A total of 25,135,685 votes that represented 61.61% of the share capital of AS Baltika were present and the annual general meeting was competent to pass resolutions.

The agenda of the annual general meeting was as follows:

  1. Approval of the Annual report for 2014
  2. Extension of the powers of Supervisory Board members and remuneration
  3. Approval of the share option program and conditional increase of the share capital

 Decisions of the annual general meeting:

  1. Approval of the Annual report for 2014
  • To approve the Annual report of AS Baltika for 2014 as presented.
  • To approve the net loss of 2014 in the amount of 1,263,400 euros and to cover it from retained earnings.

The number of votes in favour of the resolution was 25,133,885 representing 99.99% of the registered participants.

  1. Extension of the powers of Supervisory Board members and remuneration
  • In conjunction with expiry of the term of authorities of members of the Supervisory Council, to extend Jaakko Sakari Mikael Salmelin, Lauri Kustaa ?im?, Valdo Kalm, Tiina M?is and Reet Saks the powers for the next 3 years term of authorities.
  • To remunerate the members of the Supervisory Board as follows: the remuneration paid to the Chairman of the Supervisory Council is 650 euros per month and the remuneration paid to the member of the Supervisory Council is 400 euros per month.

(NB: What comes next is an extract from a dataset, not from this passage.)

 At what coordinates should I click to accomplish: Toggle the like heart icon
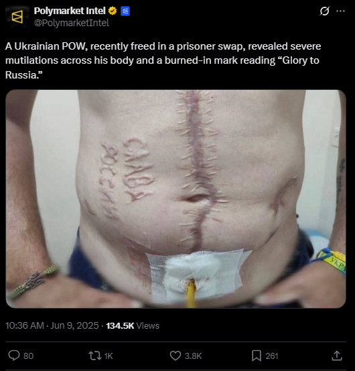point(175,356)
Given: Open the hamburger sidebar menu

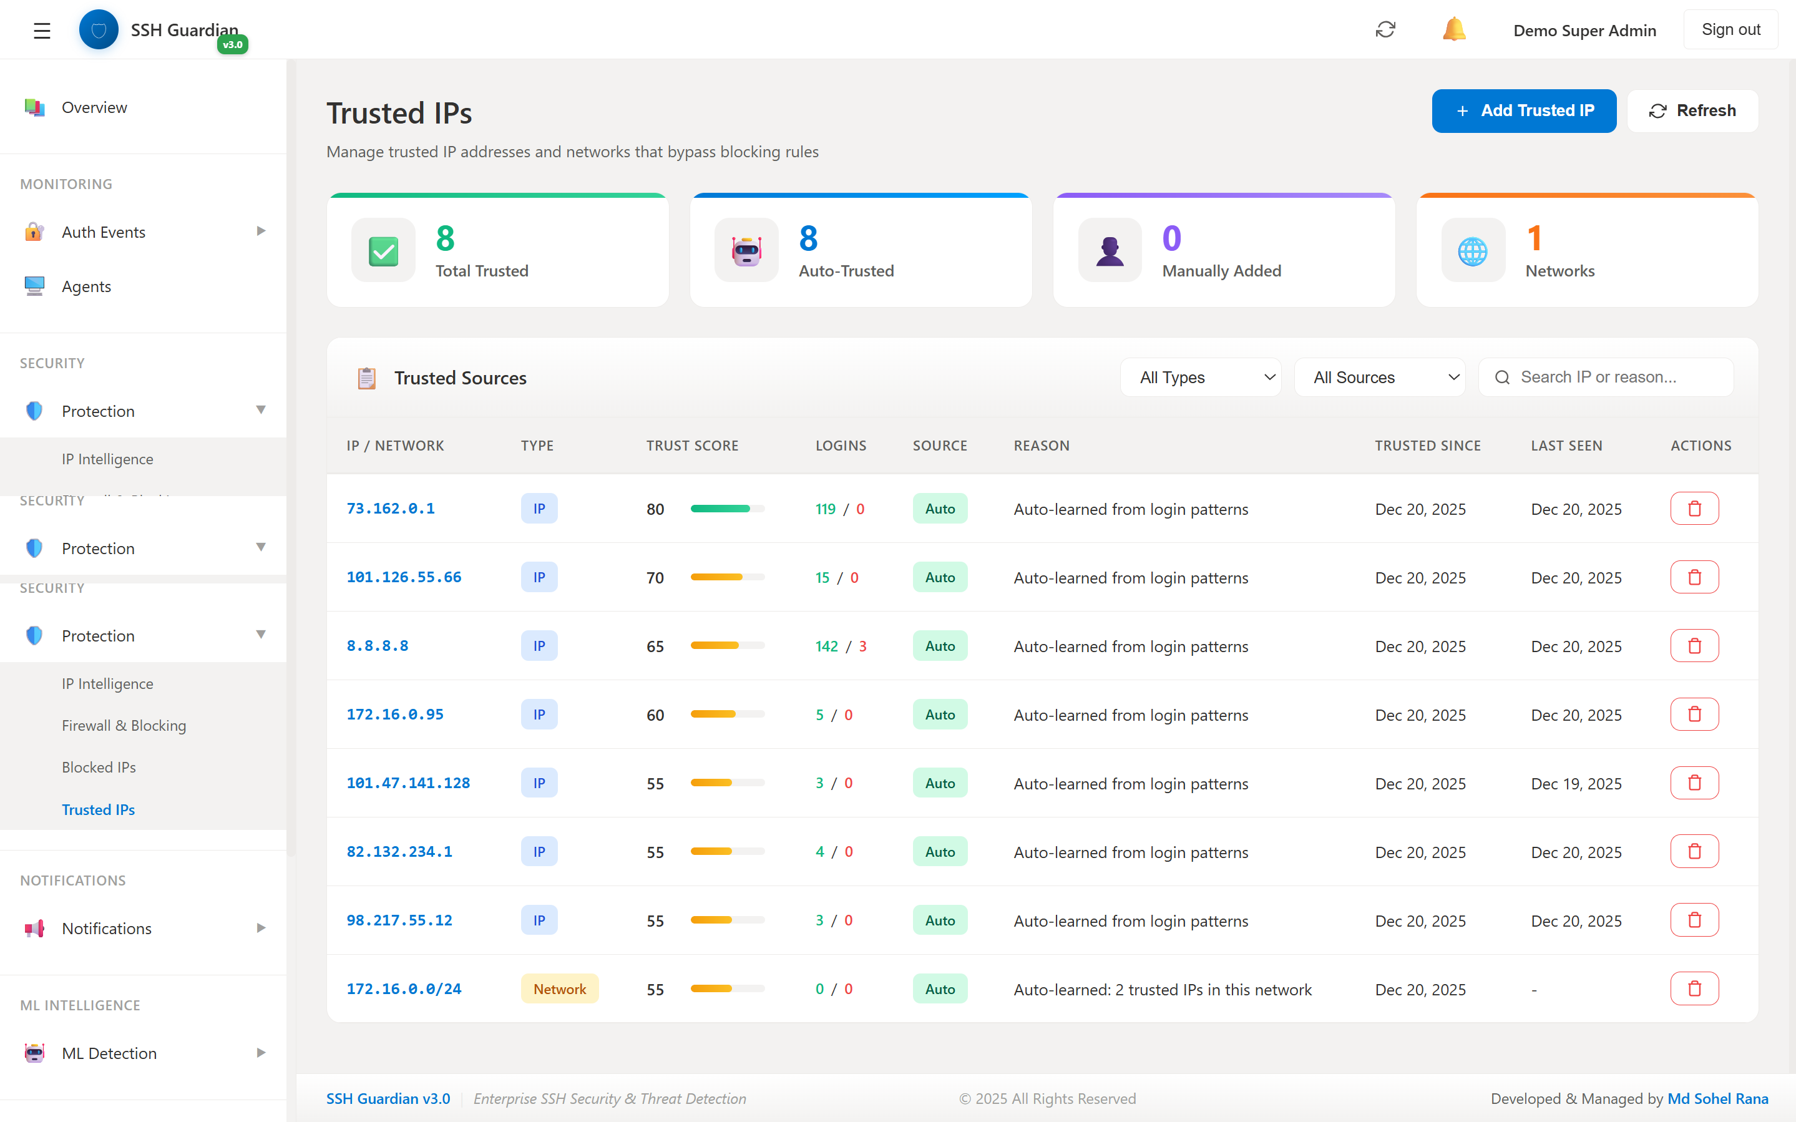Looking at the screenshot, I should (x=42, y=30).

The number of votes in favour of the resolution was 24,481,672 representing 97.40% of the registered participants.

  1. Approval of the share option program and conditional increase of the share capital
  • To increase conditionally the share capital of AS Baltika by issuing additionally up to one million (1,000,000) registered shares with the nominal value of 0,20 euros and with the issuance price of 0.20 euros per each share.
  • To approve the key terms and conditions attached to the present decision and to increase the share capital to execute the share option program. Each share option grants its owner the right to acquire one (1) share of the Company.
  • The eligible persons of this share option program are the members of the Management Board of the Company who are members in 2015-2016. The option agreement shall be entered into between the eligible persons and the Company, which terms and the representative of the Company to enter into the option agreement shall be determined by the Supervisory Board of the company.
  • To exclude the pre-emptive right of shareholders to subscribe for the shares issued to execute the share option program.
  • The subscription of the shares takes place within two years after the lapse of a period of three years from the execution of the option agreement with the eligible persons of the share option program.
  • The Management Board of the Company may increase the share capital up to two hundred thousand (200,000) euros and the new share capital may be up to 8,358,970 euros. Should full amount of new shares be issued based on prior decisions on conditional share capital; the new share capital may be up to 10,028,970 euros.
  • The new shares entitles to receive dividends from the financial year the shares were issued, provided that the list of persons authorized to receive dividends has not been determined before the issuance of shares.

The number of votes in favour of the resolution was 24,324,372 representing 96.77% of the registered participants.